New York Times spokesperson Jordan Cohen told Vox: “The Times’s best-seller lists are based on a detailed analysis of book sales from a wide range of retailers who provide us with specific and confidential context of their sales each week. These standards are applied consistently, across the board in order to provide Times readers our best assessment of what books are the most broadly popular at that time.”

The don't actually go by the numbers, they make a best guess and then choose who to place on that list.

Other lists use other criteria for choosing who gets onto their lists, but all in all it still boils down to someone's opinion as to whether or not a book gets placed onto their list.

So if it's not something you have any control over, then is it really a goal?

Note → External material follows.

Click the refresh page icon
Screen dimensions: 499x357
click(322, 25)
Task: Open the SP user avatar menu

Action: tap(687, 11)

Finally, “after you (or your book) receive an award” is another empty goal because you have no direct control over whether or not you can win an award.

Sure, you can boost your chances of winning an award by applying or nominating yourself or by approaching your audience and asking them to nominate you or your book. You can even try to sway the results by asking everyone you know to go and vote for you (should the award in question be determined by voting).

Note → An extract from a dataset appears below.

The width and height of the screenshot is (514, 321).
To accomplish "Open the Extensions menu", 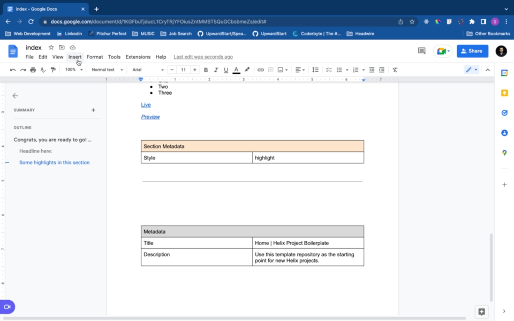I will coord(138,57).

But, in the end, no matter how good your book is and no matter how many people you ask to vote for you, it's still up to someone else to decide to give you or your book that award. So, is that an award you can really work toward?

Define your Success: Know if your Nonfiction Book is Successful by Setting your Own Terms

The best way to know if your nonfiction book is successful is by defining what success will look like to you as it applies to your book.

What is it you want to get out of writing this book?

No one sits down to write a book just for the sake of writing a book without getting at least something out of it.

Creating an Additional Stream of Income

Writing a book or a series of books can (and does) create an additional stream of income. But, of course, it's not as simple as that. You're not going to write a book, release it, and then instantly start making passive income off the sales of that book.

To make a living off your books as an author will require a strong marketing strategy and the consistent publication of new books.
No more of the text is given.